** TASK OBJECTIVE **
The entries below must be copied exactly as they are.

[Start of section]

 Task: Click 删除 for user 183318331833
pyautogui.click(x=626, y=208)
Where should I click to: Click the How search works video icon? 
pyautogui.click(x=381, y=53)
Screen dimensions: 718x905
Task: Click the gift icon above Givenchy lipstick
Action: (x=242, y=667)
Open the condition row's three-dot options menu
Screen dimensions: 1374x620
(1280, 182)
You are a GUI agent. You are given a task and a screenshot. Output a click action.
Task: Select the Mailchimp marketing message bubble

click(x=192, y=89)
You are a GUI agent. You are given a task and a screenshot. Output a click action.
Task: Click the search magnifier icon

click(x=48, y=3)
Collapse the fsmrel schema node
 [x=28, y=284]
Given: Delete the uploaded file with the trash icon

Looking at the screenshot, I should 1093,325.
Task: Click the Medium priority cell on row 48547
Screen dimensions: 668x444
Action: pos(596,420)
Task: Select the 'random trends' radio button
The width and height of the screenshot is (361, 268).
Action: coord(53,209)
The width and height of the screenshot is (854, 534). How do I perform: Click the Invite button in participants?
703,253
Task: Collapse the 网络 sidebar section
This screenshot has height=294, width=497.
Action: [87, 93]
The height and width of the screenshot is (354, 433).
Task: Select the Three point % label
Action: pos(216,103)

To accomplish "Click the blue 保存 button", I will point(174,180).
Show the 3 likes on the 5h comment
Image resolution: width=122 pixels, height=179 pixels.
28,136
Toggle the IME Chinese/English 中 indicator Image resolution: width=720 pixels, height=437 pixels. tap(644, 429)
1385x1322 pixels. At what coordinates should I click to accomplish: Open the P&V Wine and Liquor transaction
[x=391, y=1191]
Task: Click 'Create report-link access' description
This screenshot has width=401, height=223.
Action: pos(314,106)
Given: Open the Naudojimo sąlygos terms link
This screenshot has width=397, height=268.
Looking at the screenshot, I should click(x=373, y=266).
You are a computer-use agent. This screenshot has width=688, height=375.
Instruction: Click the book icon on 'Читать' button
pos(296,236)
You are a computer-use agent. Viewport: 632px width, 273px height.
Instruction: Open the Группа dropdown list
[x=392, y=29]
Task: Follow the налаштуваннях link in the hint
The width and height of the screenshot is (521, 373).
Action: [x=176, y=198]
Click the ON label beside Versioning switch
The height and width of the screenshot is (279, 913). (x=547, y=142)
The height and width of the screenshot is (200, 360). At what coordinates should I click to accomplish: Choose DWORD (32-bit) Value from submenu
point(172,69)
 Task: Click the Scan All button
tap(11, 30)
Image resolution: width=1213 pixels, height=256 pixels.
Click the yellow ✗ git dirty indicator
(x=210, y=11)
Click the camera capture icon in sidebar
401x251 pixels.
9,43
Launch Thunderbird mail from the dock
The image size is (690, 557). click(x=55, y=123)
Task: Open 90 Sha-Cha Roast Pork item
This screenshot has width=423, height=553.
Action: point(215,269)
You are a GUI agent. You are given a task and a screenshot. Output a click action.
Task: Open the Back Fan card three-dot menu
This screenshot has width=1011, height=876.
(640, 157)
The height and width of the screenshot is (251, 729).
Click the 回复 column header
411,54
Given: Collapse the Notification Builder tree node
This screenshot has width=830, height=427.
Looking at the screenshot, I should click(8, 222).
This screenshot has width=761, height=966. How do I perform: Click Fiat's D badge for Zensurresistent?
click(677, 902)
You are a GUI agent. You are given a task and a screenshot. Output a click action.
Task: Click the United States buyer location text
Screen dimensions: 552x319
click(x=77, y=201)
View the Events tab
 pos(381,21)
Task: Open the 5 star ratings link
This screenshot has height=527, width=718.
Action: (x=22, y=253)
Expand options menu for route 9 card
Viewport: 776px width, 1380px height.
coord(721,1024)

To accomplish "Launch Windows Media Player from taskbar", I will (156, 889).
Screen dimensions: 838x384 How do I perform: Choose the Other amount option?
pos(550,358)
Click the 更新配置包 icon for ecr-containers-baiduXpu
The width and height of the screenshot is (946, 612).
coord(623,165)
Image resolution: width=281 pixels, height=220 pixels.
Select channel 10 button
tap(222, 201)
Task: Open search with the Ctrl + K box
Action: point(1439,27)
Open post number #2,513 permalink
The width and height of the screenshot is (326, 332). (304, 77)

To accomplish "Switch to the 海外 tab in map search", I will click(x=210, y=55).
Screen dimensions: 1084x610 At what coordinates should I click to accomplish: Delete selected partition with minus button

[End of section]

** OUTPUT FOR THIS EXERCISE **
 Task: Click 删除 for user 183318331833
pyautogui.click(x=626, y=208)
Where should I click to: Click the How search works video icon? 
pyautogui.click(x=381, y=53)
Screen dimensions: 718x905
Task: Click the gift icon above Givenchy lipstick
Action: (x=242, y=667)
Open the condition row's three-dot options menu
Screen dimensions: 1374x620
(1280, 182)
You are a GUI agent. You are given a task and a screenshot. Output a click action.
Task: Select the Mailchimp marketing message bubble

click(x=192, y=89)
You are a GUI agent. You are given a task and a screenshot. Output a click action.
Task: Click the search magnifier icon

click(x=48, y=3)
Collapse the fsmrel schema node
 [x=28, y=284]
Given: Delete the uploaded file with the trash icon

Looking at the screenshot, I should 1093,325.
Task: Click the Medium priority cell on row 48547
Screen dimensions: 668x444
Action: pos(596,420)
Task: Select the 'random trends' radio button
The width and height of the screenshot is (361, 268).
Action: coord(53,209)
The width and height of the screenshot is (854, 534). How do I perform: Click the Invite button in participants?
703,253
Task: Collapse the 网络 sidebar section
This screenshot has height=294, width=497.
Action: [87, 93]
The height and width of the screenshot is (354, 433).
Task: Select the Three point % label
Action: pos(216,103)

To accomplish "Click the blue 保存 button", I will point(174,180).
Show the 3 likes on the 5h comment
Image resolution: width=122 pixels, height=179 pixels.
28,136
Toggle the IME Chinese/English 中 indicator Image resolution: width=720 pixels, height=437 pixels. tap(644, 429)
1385x1322 pixels. At what coordinates should I click to accomplish: Open the P&V Wine and Liquor transaction
[x=391, y=1191]
Task: Click 'Create report-link access' description
This screenshot has width=401, height=223.
Action: pos(314,106)
Given: Open the Naudojimo sąlygos terms link
This screenshot has width=397, height=268.
Looking at the screenshot, I should click(x=373, y=266).
You are a computer-use agent. This screenshot has width=688, height=375.
Instruction: Click the book icon on 'Читать' button
pos(296,236)
You are a computer-use agent. Viewport: 632px width, 273px height.
Instruction: Open the Группа dropdown list
[x=392, y=29]
Task: Follow the налаштуваннях link in the hint
The width and height of the screenshot is (521, 373).
Action: [x=176, y=198]
Click the ON label beside Versioning switch
The height and width of the screenshot is (279, 913). (x=547, y=142)
The height and width of the screenshot is (200, 360). At what coordinates should I click to accomplish: Choose DWORD (32-bit) Value from submenu
point(172,69)
 Task: Click the Scan All button
tap(11, 30)
Image resolution: width=1213 pixels, height=256 pixels.
Click the yellow ✗ git dirty indicator
(x=210, y=11)
Click the camera capture icon in sidebar
401x251 pixels.
9,43
Launch Thunderbird mail from the dock
The image size is (690, 557). click(x=55, y=123)
Task: Open 90 Sha-Cha Roast Pork item
This screenshot has width=423, height=553.
Action: point(215,269)
You are a GUI agent. You are given a task and a screenshot. Output a click action.
Task: Open the Back Fan card three-dot menu
This screenshot has width=1011, height=876.
(640, 157)
The height and width of the screenshot is (251, 729).
Click the 回复 column header
411,54
Given: Collapse the Notification Builder tree node
This screenshot has width=830, height=427.
Looking at the screenshot, I should click(8, 222).
This screenshot has width=761, height=966. How do I perform: Click Fiat's D badge for Zensurresistent?
click(677, 902)
You are a GUI agent. You are given a task and a screenshot. Output a click action.
Task: Click the United States buyer location text
Screen dimensions: 552x319
click(x=77, y=201)
View the Events tab
 pos(381,21)
Task: Open the 5 star ratings link
This screenshot has height=527, width=718.
Action: (x=22, y=253)
Expand options menu for route 9 card
Viewport: 776px width, 1380px height.
coord(721,1024)

To accomplish "Launch Windows Media Player from taskbar", I will (156, 889).
Screen dimensions: 838x384 How do I perform: Choose the Other amount option?
pos(550,358)
Click the 更新配置包 icon for ecr-containers-baiduXpu
The width and height of the screenshot is (946, 612).
coord(623,165)
Image resolution: width=281 pixels, height=220 pixels.
Select channel 10 button
tap(222, 201)
Task: Open search with the Ctrl + K box
Action: point(1439,27)
Open post number #2,513 permalink
The width and height of the screenshot is (326, 332). (304, 77)

To accomplish "Switch to the 海外 tab in map search", I will click(x=210, y=55).
Screen dimensions: 1084x610 At what coordinates should I click to accomplish: Delete selected partition with minus button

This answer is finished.